Friday, May 25, 2012
Ben Fletcher at the University of Hertfordshire in the United Kingdom devised a study to get people to break their usual habits. Each day the subjects picked a different option from poles of contrasting behaviors -- lively/quiet, introvert/extrovert, reactive/proactive -- and behaved according to this assignment.
So an introverted person, for example, would act as an extrovert for an entire day. Additionally, twice weekly, they had to stretch to behave in a way outside their usual life pattern – eating or reading something they would never have done.
What do you think was the biggest change in the group?
The remarkable finding was that after four months, the subjects had lost an average of eleven pounds. And six months later, almost all had kept the weight off; some continued to lose weight.
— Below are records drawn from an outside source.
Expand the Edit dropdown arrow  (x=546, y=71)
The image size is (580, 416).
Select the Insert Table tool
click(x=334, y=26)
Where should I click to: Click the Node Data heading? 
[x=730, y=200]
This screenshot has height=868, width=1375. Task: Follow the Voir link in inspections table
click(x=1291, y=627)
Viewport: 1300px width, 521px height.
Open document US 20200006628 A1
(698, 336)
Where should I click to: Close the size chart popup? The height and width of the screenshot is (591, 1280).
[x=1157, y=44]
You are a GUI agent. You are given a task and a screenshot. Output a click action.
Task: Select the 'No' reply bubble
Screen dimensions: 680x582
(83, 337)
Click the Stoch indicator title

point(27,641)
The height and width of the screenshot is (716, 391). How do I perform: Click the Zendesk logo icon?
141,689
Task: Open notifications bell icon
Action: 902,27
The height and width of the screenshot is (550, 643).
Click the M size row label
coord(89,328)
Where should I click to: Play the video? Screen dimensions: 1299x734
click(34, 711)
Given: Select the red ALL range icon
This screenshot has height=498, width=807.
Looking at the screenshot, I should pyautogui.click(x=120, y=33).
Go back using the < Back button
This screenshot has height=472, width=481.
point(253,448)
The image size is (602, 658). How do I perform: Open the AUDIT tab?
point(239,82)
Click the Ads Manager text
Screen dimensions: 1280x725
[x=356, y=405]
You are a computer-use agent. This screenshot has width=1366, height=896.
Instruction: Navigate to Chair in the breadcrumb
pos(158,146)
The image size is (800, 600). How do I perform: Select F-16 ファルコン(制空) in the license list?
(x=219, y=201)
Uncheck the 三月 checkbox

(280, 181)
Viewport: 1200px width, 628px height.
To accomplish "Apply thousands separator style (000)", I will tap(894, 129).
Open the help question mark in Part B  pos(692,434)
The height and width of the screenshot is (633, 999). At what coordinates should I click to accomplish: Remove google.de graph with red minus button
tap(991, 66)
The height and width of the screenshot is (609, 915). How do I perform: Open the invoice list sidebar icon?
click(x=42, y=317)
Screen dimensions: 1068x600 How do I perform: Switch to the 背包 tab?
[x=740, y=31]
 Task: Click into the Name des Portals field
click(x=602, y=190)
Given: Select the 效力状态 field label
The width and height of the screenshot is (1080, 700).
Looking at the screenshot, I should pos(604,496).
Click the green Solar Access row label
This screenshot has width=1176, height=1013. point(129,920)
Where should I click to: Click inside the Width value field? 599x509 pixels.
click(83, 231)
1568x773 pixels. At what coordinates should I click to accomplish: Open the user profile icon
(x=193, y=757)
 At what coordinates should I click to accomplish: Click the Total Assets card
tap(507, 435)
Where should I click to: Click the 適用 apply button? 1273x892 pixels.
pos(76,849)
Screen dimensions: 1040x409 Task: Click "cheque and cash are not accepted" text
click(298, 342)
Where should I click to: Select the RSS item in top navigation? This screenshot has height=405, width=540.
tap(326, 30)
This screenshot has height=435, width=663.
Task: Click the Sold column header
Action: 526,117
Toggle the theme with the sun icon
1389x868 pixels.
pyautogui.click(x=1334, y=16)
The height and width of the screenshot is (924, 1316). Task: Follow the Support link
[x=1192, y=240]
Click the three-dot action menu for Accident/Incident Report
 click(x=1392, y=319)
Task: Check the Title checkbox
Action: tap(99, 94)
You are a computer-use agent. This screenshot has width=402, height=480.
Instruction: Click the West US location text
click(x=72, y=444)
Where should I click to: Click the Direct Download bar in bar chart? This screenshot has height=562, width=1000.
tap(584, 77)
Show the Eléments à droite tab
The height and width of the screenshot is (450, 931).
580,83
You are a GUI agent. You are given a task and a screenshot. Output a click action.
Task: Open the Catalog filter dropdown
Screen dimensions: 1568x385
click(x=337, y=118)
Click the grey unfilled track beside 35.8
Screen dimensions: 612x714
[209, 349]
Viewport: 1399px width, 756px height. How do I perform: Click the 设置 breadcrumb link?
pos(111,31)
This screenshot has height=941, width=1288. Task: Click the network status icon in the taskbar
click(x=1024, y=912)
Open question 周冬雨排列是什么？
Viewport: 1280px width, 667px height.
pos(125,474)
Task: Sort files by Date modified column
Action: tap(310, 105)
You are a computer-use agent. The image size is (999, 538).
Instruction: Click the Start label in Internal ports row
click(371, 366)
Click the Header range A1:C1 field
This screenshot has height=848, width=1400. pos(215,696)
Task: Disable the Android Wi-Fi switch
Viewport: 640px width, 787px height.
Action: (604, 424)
This was not a diet, but a study focusing on change and its impact.
The Underlying Principle
Requiring people to change routine behavior makes them actually think about decisions rather than habitually choosing a default mode without consideration. In having to actually process decisions actively, they exercised their choice and decision-making abilities, extending to other choices such as what to eat, and what not to. Once becoming aware of actively making choices, they could decide what’s in their best interest.
“The box” most of us are in is the result of programming and conditioning. And it is self-created in adulthood. Recognizing yourself as the author, the creator of your story challenges an assumed model and leads to the deeper question, “How do I create something else instead?” And, “What will the ‘something else’ be?” Coach outside the box and watch your clients flourish!